MINNEAPOLIS, Minn.--A federal appellate court here has ruled in favor of a Minnesota bank that sued its insurer for coverage of costs related to a fraudulent wire transfer.
The U.S. Court of Appeals for the Eighth Circuit upheld an earlier ruling by a Minnesota district court that fraud losses incurred by State Bank of Bellingham should be covered by the bank's insurance provider, BancInsure, an Oklahoma-based company that is now known as Red Rock Insurance Co. The district court awarded State Bank $620,187, plus attorney's fees.
BancInsure had appealed the lower court’s ruling, arguing that Minnesota law governing insurance contracts do not apply to financial institution bonds. The lawsuit was originally filed in October 2011 after a computer the bank used to conduct wire transfers through the Fed’s FedLine Advantage Plus system was discovered to be infected by malware.
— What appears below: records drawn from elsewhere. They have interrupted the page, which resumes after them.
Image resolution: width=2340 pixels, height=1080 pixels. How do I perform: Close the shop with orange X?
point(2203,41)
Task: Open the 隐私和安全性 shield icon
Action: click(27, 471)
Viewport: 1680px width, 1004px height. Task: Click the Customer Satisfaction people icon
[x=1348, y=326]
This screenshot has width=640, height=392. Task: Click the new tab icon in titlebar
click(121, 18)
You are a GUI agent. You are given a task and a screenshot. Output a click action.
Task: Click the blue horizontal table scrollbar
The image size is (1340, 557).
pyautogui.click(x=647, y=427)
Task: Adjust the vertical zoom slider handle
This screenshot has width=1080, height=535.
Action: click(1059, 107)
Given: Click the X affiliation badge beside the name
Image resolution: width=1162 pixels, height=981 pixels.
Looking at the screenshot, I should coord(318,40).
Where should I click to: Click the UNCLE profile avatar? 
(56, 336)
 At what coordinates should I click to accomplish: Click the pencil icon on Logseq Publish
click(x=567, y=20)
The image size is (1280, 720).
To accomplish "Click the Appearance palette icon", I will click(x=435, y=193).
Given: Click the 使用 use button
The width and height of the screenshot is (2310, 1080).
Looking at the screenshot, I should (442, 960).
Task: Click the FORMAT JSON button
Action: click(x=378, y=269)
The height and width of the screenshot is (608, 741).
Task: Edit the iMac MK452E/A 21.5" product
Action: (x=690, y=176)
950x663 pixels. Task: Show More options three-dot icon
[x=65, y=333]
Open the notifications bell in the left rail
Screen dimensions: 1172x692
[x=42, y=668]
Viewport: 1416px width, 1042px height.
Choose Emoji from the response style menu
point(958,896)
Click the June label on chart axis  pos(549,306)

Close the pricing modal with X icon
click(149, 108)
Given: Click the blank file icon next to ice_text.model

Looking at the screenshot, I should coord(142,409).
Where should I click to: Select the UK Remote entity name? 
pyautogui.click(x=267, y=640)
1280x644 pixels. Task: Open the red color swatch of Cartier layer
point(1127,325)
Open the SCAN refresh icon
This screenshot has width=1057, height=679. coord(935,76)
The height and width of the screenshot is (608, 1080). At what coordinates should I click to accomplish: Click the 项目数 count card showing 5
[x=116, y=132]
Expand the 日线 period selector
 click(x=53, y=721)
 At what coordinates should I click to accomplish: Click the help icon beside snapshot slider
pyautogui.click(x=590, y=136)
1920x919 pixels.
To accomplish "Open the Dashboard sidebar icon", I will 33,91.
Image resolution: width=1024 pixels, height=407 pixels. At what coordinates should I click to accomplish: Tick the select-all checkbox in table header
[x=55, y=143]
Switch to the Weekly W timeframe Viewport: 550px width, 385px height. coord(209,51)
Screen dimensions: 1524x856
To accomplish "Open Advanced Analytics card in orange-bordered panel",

The computer was infected after one of the bank's five employees neglected to remove two physical tokens from the PC used after conducting a legitimate wire transfer, according to filings with the court.
As a result of the tokens having been left in the PC overnight, two unauthorized wire transfers had successfully been sent to two different banks in Poland; one of which it was able to reverse, but the other, for $485,000, it was unable to retrieve.
State Bank has filed suit after BancInsure denied the claim, arguing the fraud occurred not because of cyber fraud but because an employee had made a mistake.